J Clin Microbiol. 2008 Jul;46(7):2222-6

Authors: Ben-Ami R, Weinberger M, Orni-Wasserlauff R, Schwartz D, Itzhaki A, Lazarovitch T, Bash E, Aharoni Y, Moroz I, Giladi M

Candida spp. are important causes of nosocomial bloodstream infections. Around 80% of patients with candidemia have an indwelling central venous catheter (CVC). Determining whether the CVC is the source of candidemia has implications for patient management. We assessed whether the time to detection of Candida species in peripheral blood (time to positivity [TTP]) can serve as a marker for catheter-related candidemia. Prospective surveillance of Candida bloodstream infection was conducted in two medical centers. TTP was recorded by the BacT/Alert automated system. Sixty-four candidemia episodes were included.
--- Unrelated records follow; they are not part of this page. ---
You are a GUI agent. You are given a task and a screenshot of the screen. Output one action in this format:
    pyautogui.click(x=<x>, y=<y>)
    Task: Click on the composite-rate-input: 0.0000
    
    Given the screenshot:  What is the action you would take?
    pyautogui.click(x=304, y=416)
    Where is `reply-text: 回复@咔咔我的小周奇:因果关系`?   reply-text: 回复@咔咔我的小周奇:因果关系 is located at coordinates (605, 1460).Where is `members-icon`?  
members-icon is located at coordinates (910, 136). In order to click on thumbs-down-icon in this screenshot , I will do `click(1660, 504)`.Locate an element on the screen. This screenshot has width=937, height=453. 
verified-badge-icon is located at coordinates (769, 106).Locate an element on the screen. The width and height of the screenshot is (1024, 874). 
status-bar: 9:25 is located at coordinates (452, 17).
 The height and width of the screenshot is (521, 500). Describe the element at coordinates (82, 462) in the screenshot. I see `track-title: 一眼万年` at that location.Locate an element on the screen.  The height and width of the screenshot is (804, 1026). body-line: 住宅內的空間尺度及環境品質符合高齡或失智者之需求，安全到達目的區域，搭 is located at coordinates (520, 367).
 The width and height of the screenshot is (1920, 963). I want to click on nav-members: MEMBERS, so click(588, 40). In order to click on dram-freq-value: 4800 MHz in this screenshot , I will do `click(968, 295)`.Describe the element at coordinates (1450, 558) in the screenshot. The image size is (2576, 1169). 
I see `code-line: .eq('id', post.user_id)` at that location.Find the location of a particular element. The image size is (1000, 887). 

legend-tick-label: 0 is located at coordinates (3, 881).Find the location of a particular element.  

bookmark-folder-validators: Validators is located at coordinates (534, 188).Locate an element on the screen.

Fifty patients (78%) had an indwelling CVC. Thirteen patients (20.3%) had definite catheter-related candidemia. TTP was shorter for definite catheter-related candidemia (17.3 +/- 2 h) than that for candidemia from other sources (38.2 +/- 3 h; P < 0.001). A TTP cutoff of 30 h was 100% sensitive and 51.4% specific for catheter-related candidemia (area under the receiver-operator characteristic curve of 0.76). We conclude that TTP in peripheral blood is a sensitive but nonspecific marker for catheter-related candidemia and that a TTP of more than 30 h can help exclude an intravascular catheter as the possible source of candidemia.